Now MF1,
Let us look at the settled law in Ireland in relation to Fraudulent misrepresentation. In relation to contracts; the effect of a misrepresentation is to make it voidable by the injured party who can then choose (subject to some qualifications) whether to set it aside and treat it as if it had never been made (this is called rescission) or to continue with it. The injured party can claim damages and a Judge may consider the actions of the bank in relation to the matter to be so unconscionable as to render the contract unenforceable, or to award damages that would effectively write off the mortgage in it's entirety.
The BSkyB v EDS case in which judgment was given on 26 January 2010 is a useful reminder of the consequences of making a fraudulent misrepresentation. The judge found that EDS had made fraudulent misrepresentations as to its ability to deliver a project within a certain timetable and in particular that it had carried out a proper analysis to enable it to make this statement. The judge also found that it was a result of these misrepresentations that BSkyB had been induced to enter into the contract with EDS. The damages that could be payable as a result have been estimated at £200 million or more.

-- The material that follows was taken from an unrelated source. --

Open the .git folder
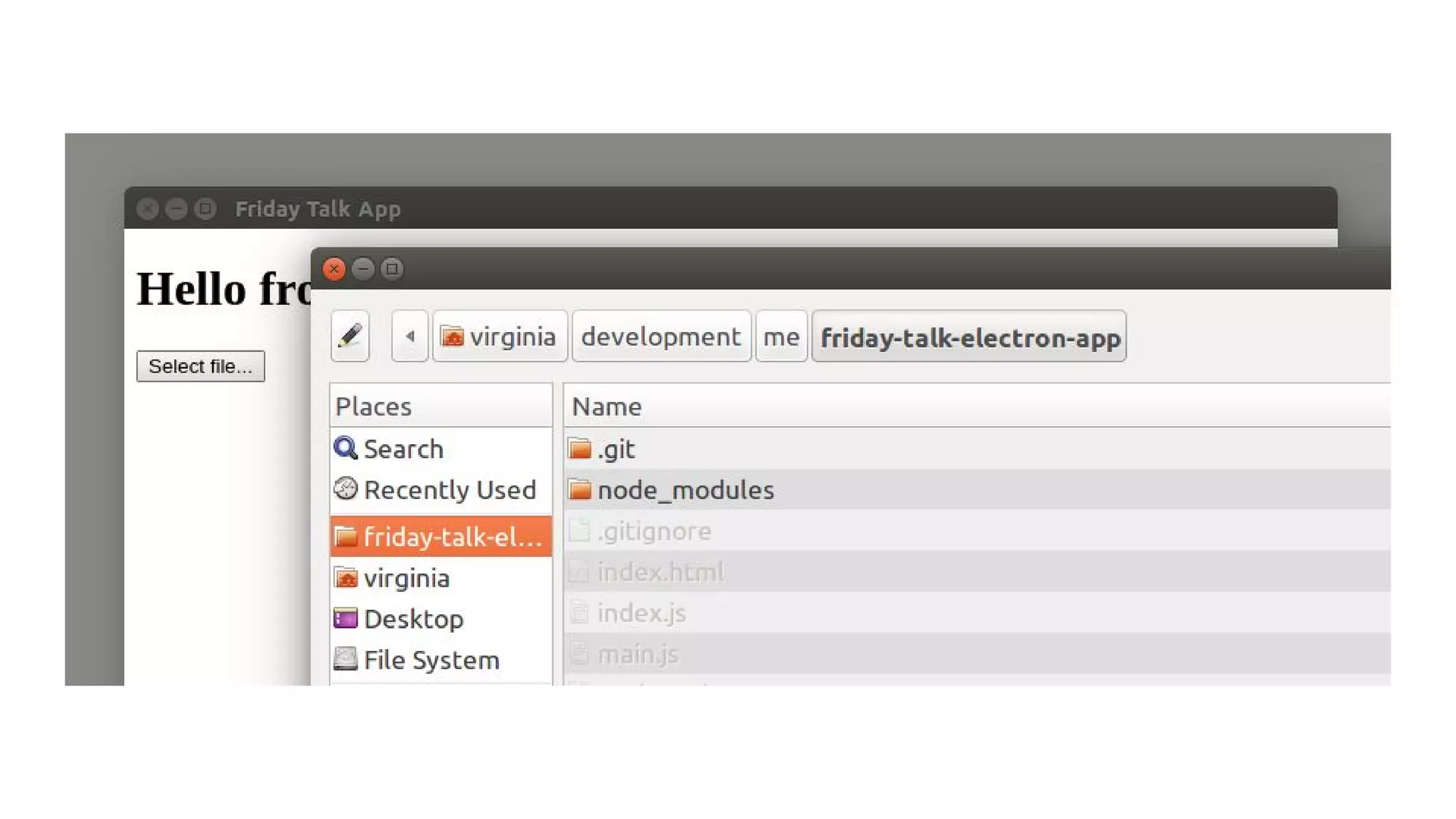 [x=616, y=449]
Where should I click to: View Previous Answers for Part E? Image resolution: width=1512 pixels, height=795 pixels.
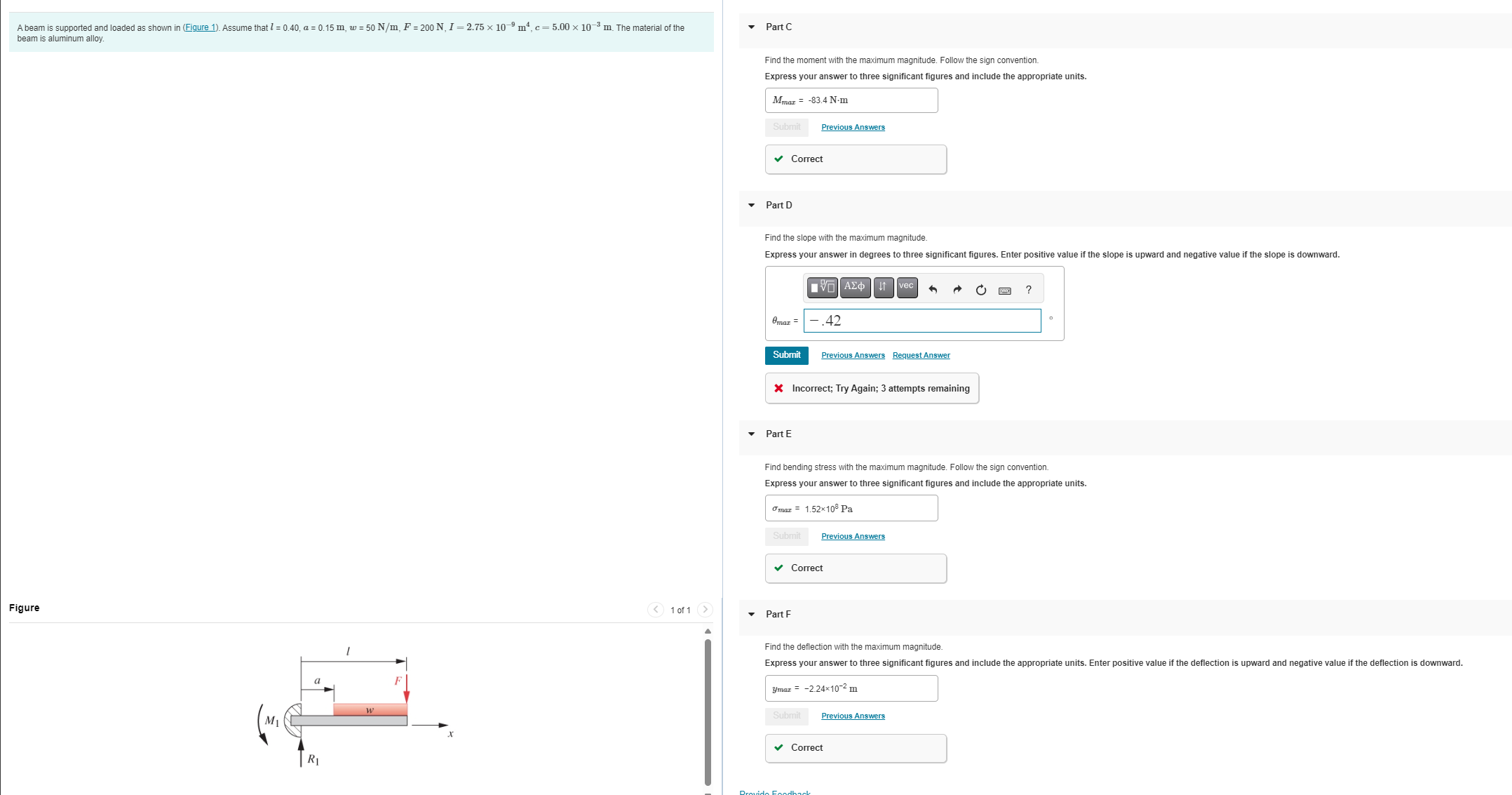tap(853, 535)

There was a limit of liability in the contract to £30 million but both parties have accepted that such a limit is not effective to limit liability for fraudulent misrepresentation.

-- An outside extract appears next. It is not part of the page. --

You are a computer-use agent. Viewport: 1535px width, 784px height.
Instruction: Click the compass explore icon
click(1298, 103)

Another plus, so as to speak for the borrower, is that the statute of limitations does not apply in it's normal sense. The injured party has 6 years to instigate a legal action from the time they become aware of the fraudulent misrepresentation.
The fraudulent misrepresentation would have been instigated by the employee of the bank against the bank. The injured party in this case, however, would not be the bank, but in fact the borrower, as it would be argued that the offence of fraudulent misrepresentation by the employee would be deemed to have been committed by the body corporate. In any court case it could also be argued that the bank itself was in breach of section 16 European Commission ( licensing and supervision of credit institutions ) 1992. a breach of which, can lead to imprisonment for up to 6 months. ( see Supreme Court ruling BCM Hanby Wallace v KBC bank )
FBI Reports 80% of Mortgage Fraud Committed by Lenders
When most people think of mortgage fraud, they think of a clever borrower conning an unwitting banker into extending him a loan he cannot afford. But this isn’t really how fraud usually works in the mortgage business. According to the FBI, 80% of mortgage fraud is committed by lenders.